I accept Mr Robertson's submission that affirming the Direction will be highly disruptive, perhaps even fatal, to the applicant's business at the Premises. Indeed, it is plain that the applicant's business will be very significantly disrupted if the Direction is affirmed.
However, having regard to the background of this matter and the town planning impacts that the applicant's contravention are causing, the fact that affirming the Direction will cause significant economic disruption to what is an unauthorised use, is not a sufficient reason not to affirm the Direction.
Conclusion
For the reasons I have explained, applying DPS 2 in a practical and common sense manner, I am not satisfied that the Tenancy 3 of the Premises are being used for the purposes of a 'medical centre'. In my view Tenancy 3 is operating as a pilates studio which is an unauthorised use.
I start from the general premise that the JDAP Approval should, as a matter of orderly and proper planning, ordinarily be complied with. However, there are other factors to consider in relation to whether to affirm the Direction.
The JDAP Approval is only relatively recent. The intended use of Tenancy 3 for pilates classes was not made plain at the time the JDAP Approval was amended.
Had the actual intended use of Tenancy 3 been made clear the City (as the responsible authority) and the JDAP (as the decision-maker) could have given proper consideration as to whether the proposed pilates classes were a part of, or separate, to the physiotherapy practice.
However, what was presented and approved by the JDAP was an express proposal for a (standard) two practitioner physiotherapy practice. No mention was made of the 70 pilates classes per week that were proposed to operate either as part of, or associated with, the physiotherapy practice.
This is not a case where the use of the Premises could be said to have been tacitly approved by the JDAP. The application materials were silent on the pilates classes (although I accept that there was a subsequent application for a sign which indicates pilates would occur at the Premises).

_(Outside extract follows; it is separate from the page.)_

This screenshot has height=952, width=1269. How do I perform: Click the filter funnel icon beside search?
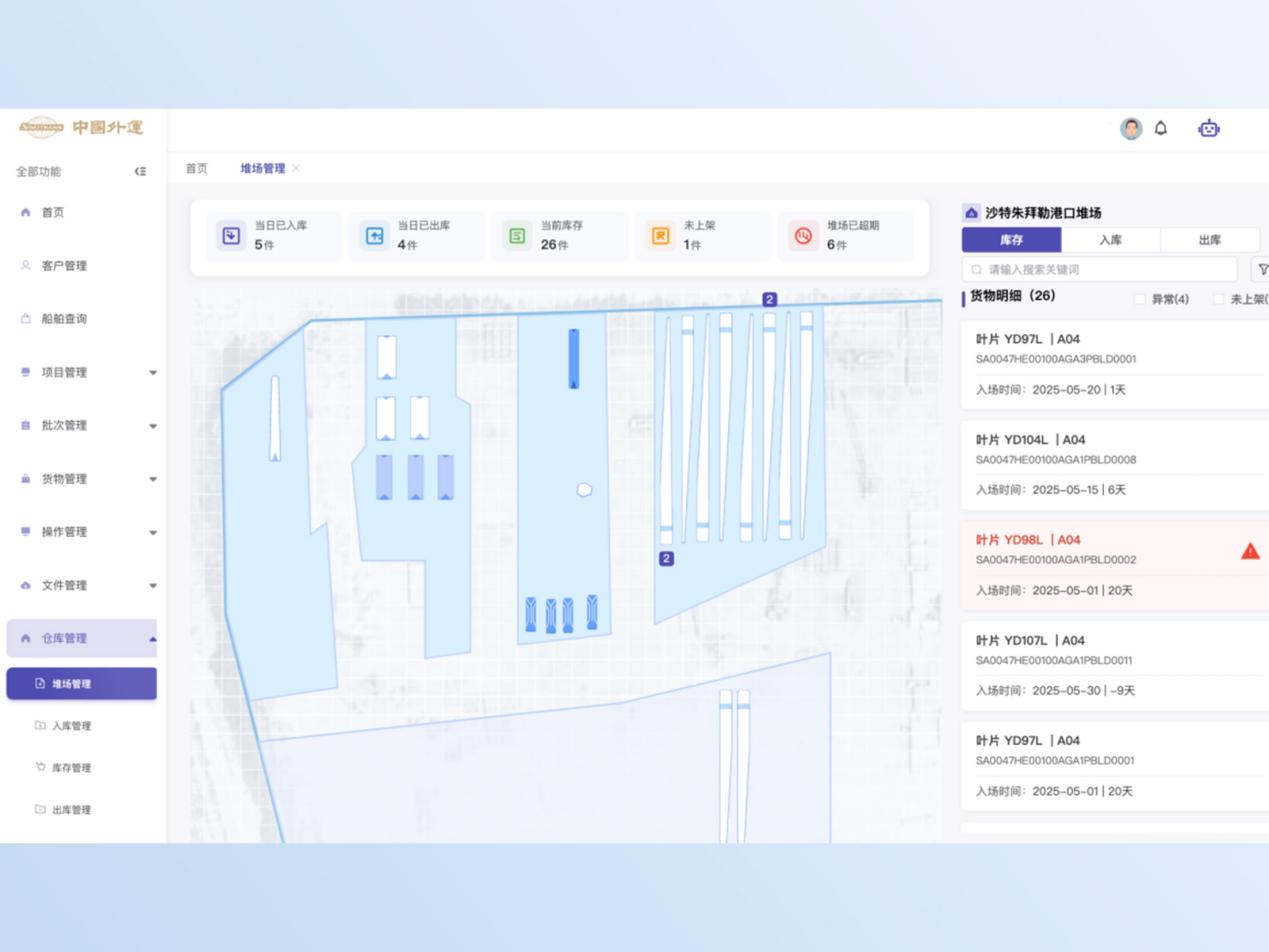tap(1261, 269)
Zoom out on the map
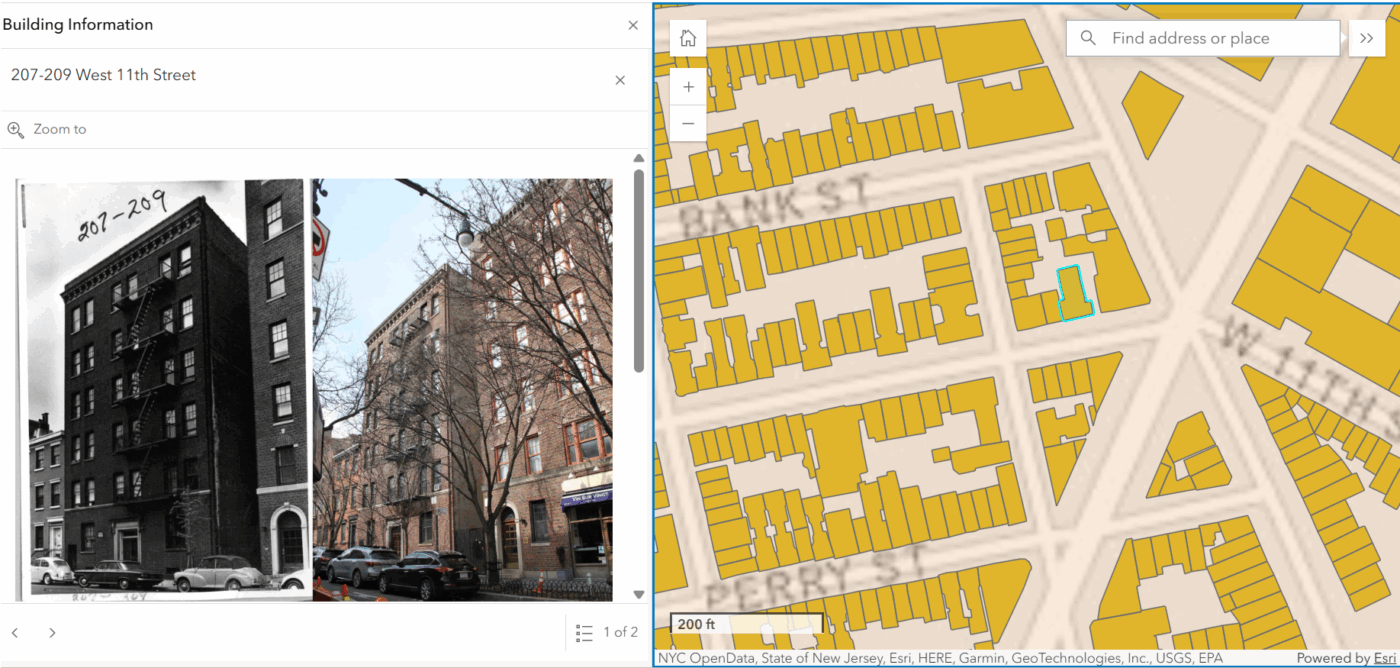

I also find that there are legitimate planning issues arising from the pilates studio. Mr Leigh's evidence, which I accept, is that a pilates studio is a far more intense use of the Premises than a medical centre. That increase in intensity of the use of the Premises has caused town planning impacts in terms of the number of clients attending which has resulted in consequential parking, noise and amenity impacts for nearby residents. These impacts are at the centre of the petition presented to the City in relation to the Premises.
In my view, having regard to all these factors, there is no legitimate reason or justification as to why the JDAP Approval should not be complied with.
I therefore consider that the correct and preferable decision is to affirm the Direction.
Finally, while I have found that the Direction should be affirmed, in my view, it is appropriate to seek to accommodate the applicant to a reasonable extent to enable it to deal with the consequences of the Direction taking account of the current circumstances and uncertainty surrounding COVID-19. I will therefore amend the Direction under s 255(2) of the PD Act so as to give the applicant some additional time to consider its position.
Orders
The Tribunal orders:
1.The application for review is dismissed.
2.Order 1 made on 3 October 2018 is discharged.
3.Direction 1 contained in the City of Joondalup's written direction issued pursuant to s 214(2) of the Planning and Development Act 2005 (WA) and dated 13 September 2018 is varied to read as follows:
Pursuant to s 214(2) of the Planning and Development Act 2005 (Act), the City of Joondalup (City) hereby directs you to, within 120 days from the date of the Tribunal's order of 14 May 2020, to stop and not recommence the Development.
I certify that the preceding paragraph(s) comprise the reasons for decision of the State Administrative Tribunal.